On Thu, Jan 17, 2013 at 2:32 PM, Alan G Isaac <alan.isaac@gmail.com> wrote:
Is it really better to have `permute` and `permuted` than to add a keyword? (Note that these are actually still ambiguous, except by convention.)
The convention in question, though, is that of English grammar. In practice everyone who uses numpy is a more-or-less skilled English speaker in any case, so re-using the conventions is helpful! "Shake the martini!" <- an imperative command This is a complete statement all by itself. You can't say "Hand me the shake the martini". In procedural languages like Python, there's a strong distinction between statements (whole lines, a = 1), which only matter because of their side-effects, and expressions (a + b) which have a value and can be embedded into a larger statement or expression ((a + b) + c). "Shake the martini" is clearly a statement, not an expression, and therefore clearly has a side-effect. "shaken martini" <- a noun phrase Grammatically, this is like plain "martini", you can use it anywhere you can use a noun. "Hand me the martini", "Hand me the shaken martini". In programming terms, it's an expression, not a statement. And side-effecting expressions are poor style, because when you read procedural code, you know each statement contains at least 1 side-effect, and it's much easier to figure out what's going on if each statement contains *exactly* one side-effect, and it's the top-most operation. This underlying readability guideline is actually baked much more deeply into Python than the sort/sorted distinction -- this is why in Python, 'a = 1' is *not* an expression, but a statement. C allows you to say things like "b = (a = 1)", but in Python you have to say "a = 1; b = a".
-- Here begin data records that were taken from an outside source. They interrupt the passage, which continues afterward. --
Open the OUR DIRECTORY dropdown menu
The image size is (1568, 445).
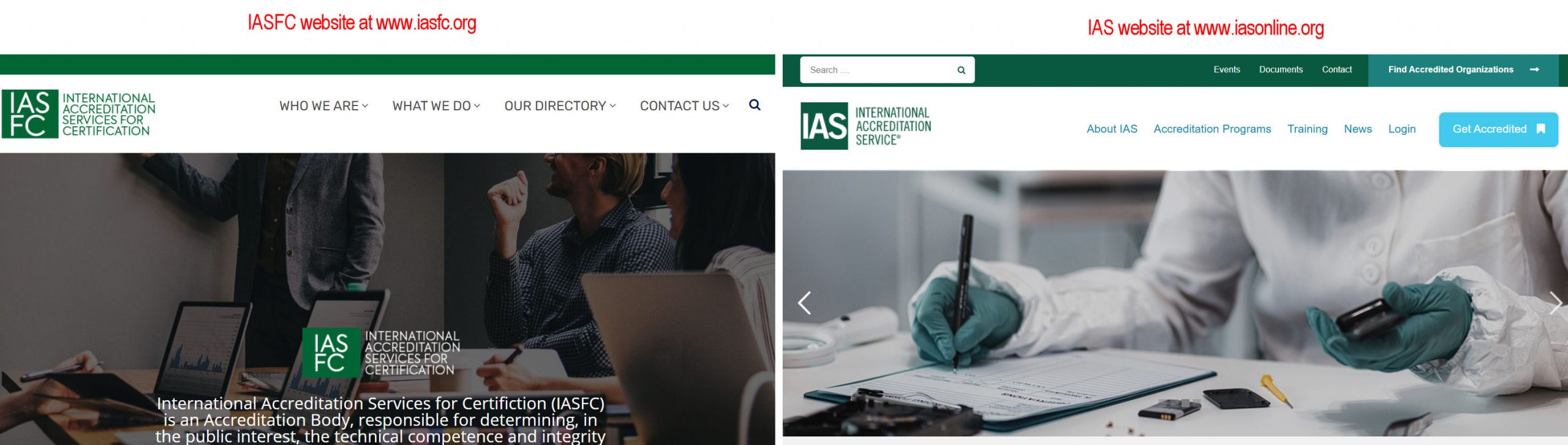coord(560,105)
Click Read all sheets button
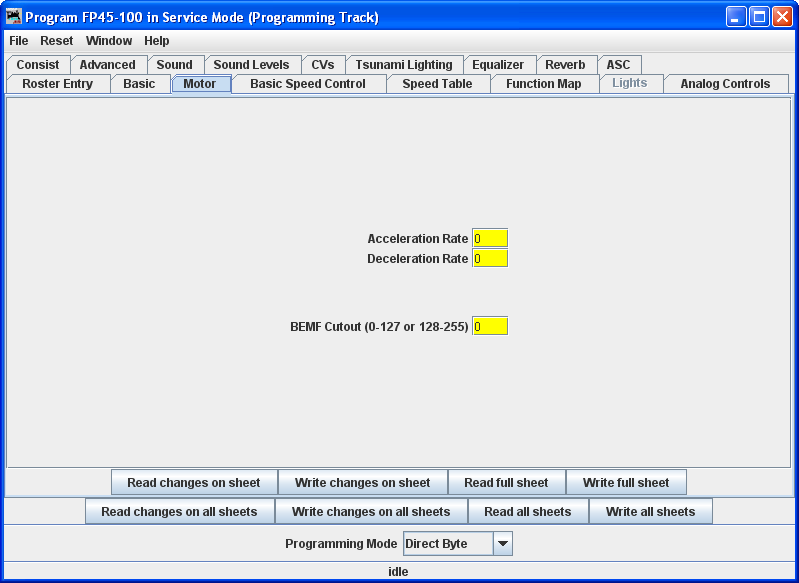Image resolution: width=799 pixels, height=583 pixels. click(528, 512)
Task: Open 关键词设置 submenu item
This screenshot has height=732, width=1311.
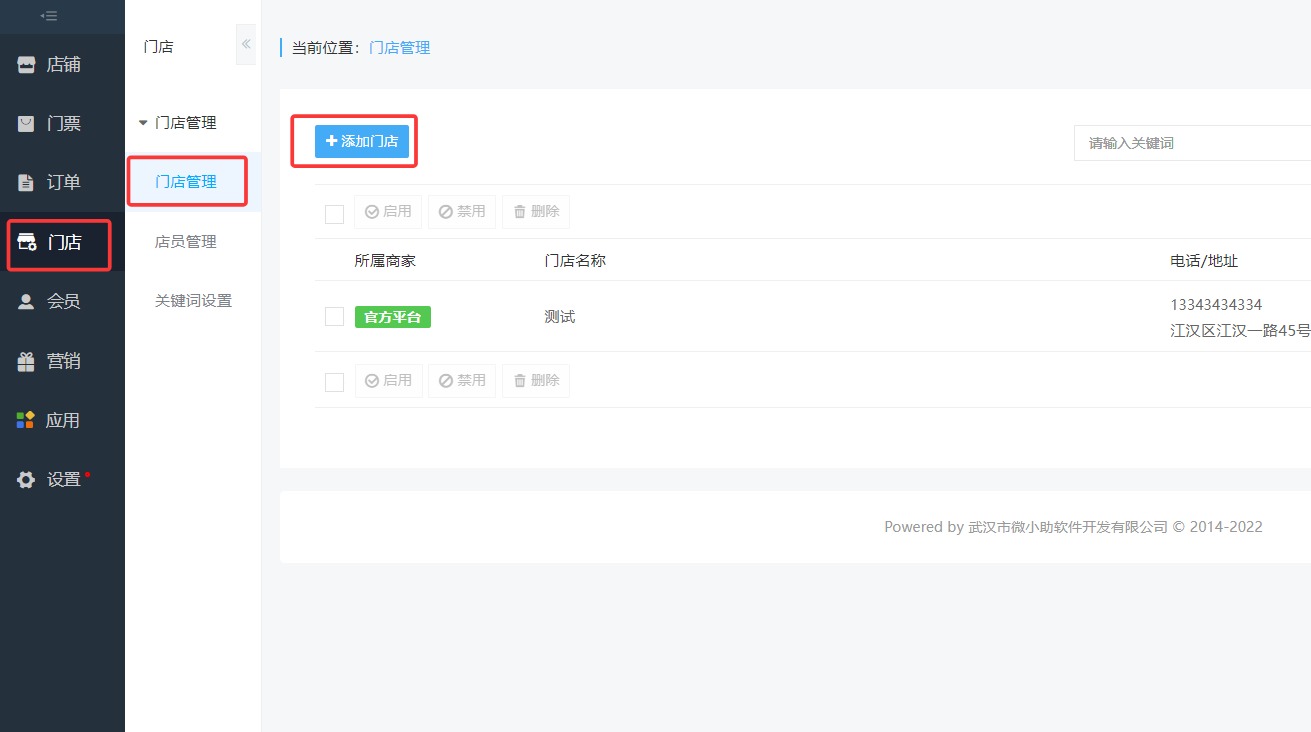Action: [x=193, y=301]
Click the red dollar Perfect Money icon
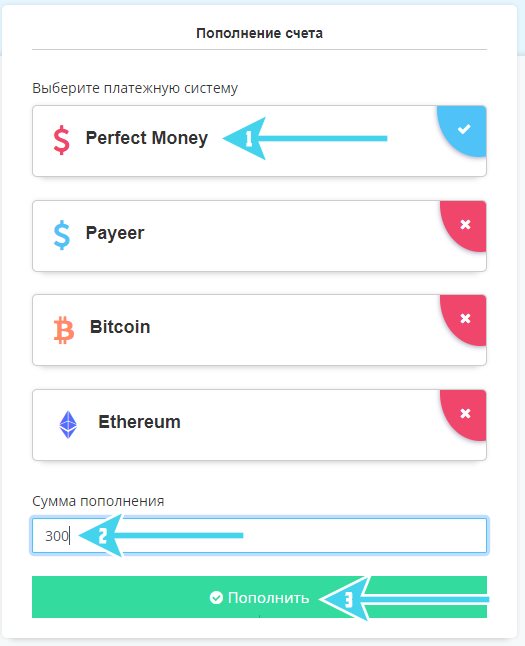 click(62, 140)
Btw, two separate issues seem to be running side by side.
i. should in-place operations return their result? ii. how can we signal that an operation is inplace?
I expect NumPy to do inplace operations when feasible, so maybe they could take an `out` keyword with a None default. Possibly recognize `out=True` as asking for the original array object to be returned (mutated); `out='copy'` as asking for a copy to be created, operated upon, and returned; and `out=a` to ask for array `a` to be used for the output (without changing the original object, and with a return value of None).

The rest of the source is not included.